▶ [Stated task] Please rewrite the records below, swapping each "Where should I click to" for "What should I click to" and leaving everything else unchanged.

▶ [Listed records]
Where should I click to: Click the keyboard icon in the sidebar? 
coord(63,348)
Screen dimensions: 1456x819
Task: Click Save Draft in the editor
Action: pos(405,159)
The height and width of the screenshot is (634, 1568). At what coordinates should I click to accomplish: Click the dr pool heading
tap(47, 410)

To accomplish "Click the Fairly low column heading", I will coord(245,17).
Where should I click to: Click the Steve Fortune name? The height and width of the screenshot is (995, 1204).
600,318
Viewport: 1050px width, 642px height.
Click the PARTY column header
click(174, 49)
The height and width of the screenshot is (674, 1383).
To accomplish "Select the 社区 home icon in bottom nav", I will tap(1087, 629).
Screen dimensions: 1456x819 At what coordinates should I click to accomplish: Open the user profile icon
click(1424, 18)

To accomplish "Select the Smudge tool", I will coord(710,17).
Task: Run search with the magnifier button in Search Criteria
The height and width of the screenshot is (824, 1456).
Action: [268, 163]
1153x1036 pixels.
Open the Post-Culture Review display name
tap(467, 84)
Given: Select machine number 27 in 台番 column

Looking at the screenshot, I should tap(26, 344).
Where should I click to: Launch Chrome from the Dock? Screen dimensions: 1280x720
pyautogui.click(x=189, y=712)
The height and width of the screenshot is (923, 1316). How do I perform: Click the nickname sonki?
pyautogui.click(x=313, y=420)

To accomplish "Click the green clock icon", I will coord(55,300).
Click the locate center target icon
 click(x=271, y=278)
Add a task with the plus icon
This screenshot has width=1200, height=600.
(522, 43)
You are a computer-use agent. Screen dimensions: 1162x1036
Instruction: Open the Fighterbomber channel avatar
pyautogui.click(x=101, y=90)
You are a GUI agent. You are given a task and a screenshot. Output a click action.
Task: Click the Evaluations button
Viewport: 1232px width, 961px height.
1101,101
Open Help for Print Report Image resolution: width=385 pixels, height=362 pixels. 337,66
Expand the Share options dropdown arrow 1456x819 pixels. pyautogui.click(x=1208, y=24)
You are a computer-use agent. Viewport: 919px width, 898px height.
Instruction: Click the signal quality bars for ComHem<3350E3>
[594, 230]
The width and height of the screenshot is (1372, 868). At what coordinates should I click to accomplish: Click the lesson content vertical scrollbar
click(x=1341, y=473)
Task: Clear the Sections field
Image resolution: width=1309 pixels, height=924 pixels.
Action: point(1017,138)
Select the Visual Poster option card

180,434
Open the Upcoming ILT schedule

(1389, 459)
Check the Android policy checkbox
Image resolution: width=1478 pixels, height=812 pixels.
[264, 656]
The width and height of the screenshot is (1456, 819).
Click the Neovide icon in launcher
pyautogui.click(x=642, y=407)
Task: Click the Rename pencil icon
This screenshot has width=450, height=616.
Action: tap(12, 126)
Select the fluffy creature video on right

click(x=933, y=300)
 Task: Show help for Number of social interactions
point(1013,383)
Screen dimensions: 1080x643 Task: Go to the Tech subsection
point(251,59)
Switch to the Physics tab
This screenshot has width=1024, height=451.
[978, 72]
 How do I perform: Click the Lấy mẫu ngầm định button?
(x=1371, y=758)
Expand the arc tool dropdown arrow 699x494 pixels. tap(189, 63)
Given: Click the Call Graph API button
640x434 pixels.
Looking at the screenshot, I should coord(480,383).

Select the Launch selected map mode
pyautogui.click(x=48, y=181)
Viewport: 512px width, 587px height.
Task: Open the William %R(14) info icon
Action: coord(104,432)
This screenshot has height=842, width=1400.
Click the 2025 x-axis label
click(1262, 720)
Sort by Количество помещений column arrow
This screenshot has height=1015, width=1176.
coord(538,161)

▶ [Solved exercise]
What should I click to: Click the keyboard icon in the sidebar? 
coord(63,348)
Screen dimensions: 1456x819
Task: Click Save Draft in the editor
Action: pos(405,159)
The height and width of the screenshot is (634, 1568). At what coordinates should I click to accomplish: Click the dr pool heading
tap(47, 410)

To accomplish "Click the Fairly low column heading", I will coord(245,17).
What should I click to: Click the Steve Fortune name? The height and width of the screenshot is (995, 1204).
600,318
Viewport: 1050px width, 642px height.
Click the PARTY column header
click(174, 49)
The height and width of the screenshot is (674, 1383).
To accomplish "Select the 社区 home icon in bottom nav", I will tap(1087, 629).
Screen dimensions: 1456x819 At what coordinates should I click to accomplish: Open the user profile icon
click(1424, 18)

To accomplish "Select the Smudge tool", I will coord(710,17).
Task: Run search with the magnifier button in Search Criteria
The height and width of the screenshot is (824, 1456).
Action: [268, 163]
1153x1036 pixels.
Open the Post-Culture Review display name
tap(467, 84)
Given: Select machine number 27 in 台番 column

Looking at the screenshot, I should tap(26, 344).
What should I click to: Launch Chrome from the Dock? Screen dimensions: 1280x720
pyautogui.click(x=189, y=712)
The height and width of the screenshot is (923, 1316). How do I perform: Click the nickname sonki?
pyautogui.click(x=313, y=420)

To accomplish "Click the green clock icon", I will coord(55,300).
Click the locate center target icon
 click(x=271, y=278)
Add a task with the plus icon
This screenshot has width=1200, height=600.
(522, 43)
You are a computer-use agent. Screen dimensions: 1162x1036
Instruction: Open the Fighterbomber channel avatar
pyautogui.click(x=101, y=90)
You are a GUI agent. You are given a task and a screenshot. Output a click action.
Task: Click the Evaluations button
Viewport: 1232px width, 961px height.
1101,101
Open Help for Print Report Image resolution: width=385 pixels, height=362 pixels. 337,66
Expand the Share options dropdown arrow 1456x819 pixels. pyautogui.click(x=1208, y=24)
You are a computer-use agent. Viewport: 919px width, 898px height.
Instruction: Click the signal quality bars for ComHem<3350E3>
[594, 230]
The width and height of the screenshot is (1372, 868). At what coordinates should I click to accomplish: Click the lesson content vertical scrollbar
click(x=1341, y=473)
Task: Clear the Sections field
Image resolution: width=1309 pixels, height=924 pixels.
Action: point(1017,138)
Select the Visual Poster option card

180,434
Open the Upcoming ILT schedule

(1389, 459)
Check the Android policy checkbox
Image resolution: width=1478 pixels, height=812 pixels.
[264, 656]
The width and height of the screenshot is (1456, 819).
Click the Neovide icon in launcher
pyautogui.click(x=642, y=407)
Task: Click the Rename pencil icon
This screenshot has width=450, height=616.
Action: tap(12, 126)
Select the fluffy creature video on right

click(x=933, y=300)
 Task: Show help for Number of social interactions
point(1013,383)
Screen dimensions: 1080x643 Task: Go to the Tech subsection
point(251,59)
Switch to the Physics tab
This screenshot has width=1024, height=451.
[978, 72]
 How do I perform: Click the Lấy mẫu ngầm định button?
(x=1371, y=758)
Expand the arc tool dropdown arrow 699x494 pixels. tap(189, 63)
Given: Click the Call Graph API button
640x434 pixels.
Looking at the screenshot, I should coord(480,383).

Select the Launch selected map mode
pyautogui.click(x=48, y=181)
Viewport: 512px width, 587px height.
Task: Open the William %R(14) info icon
Action: coord(104,432)
This screenshot has height=842, width=1400.
Click the 2025 x-axis label
click(1262, 720)
Sort by Количество помещений column arrow
This screenshot has height=1015, width=1176.
coord(538,161)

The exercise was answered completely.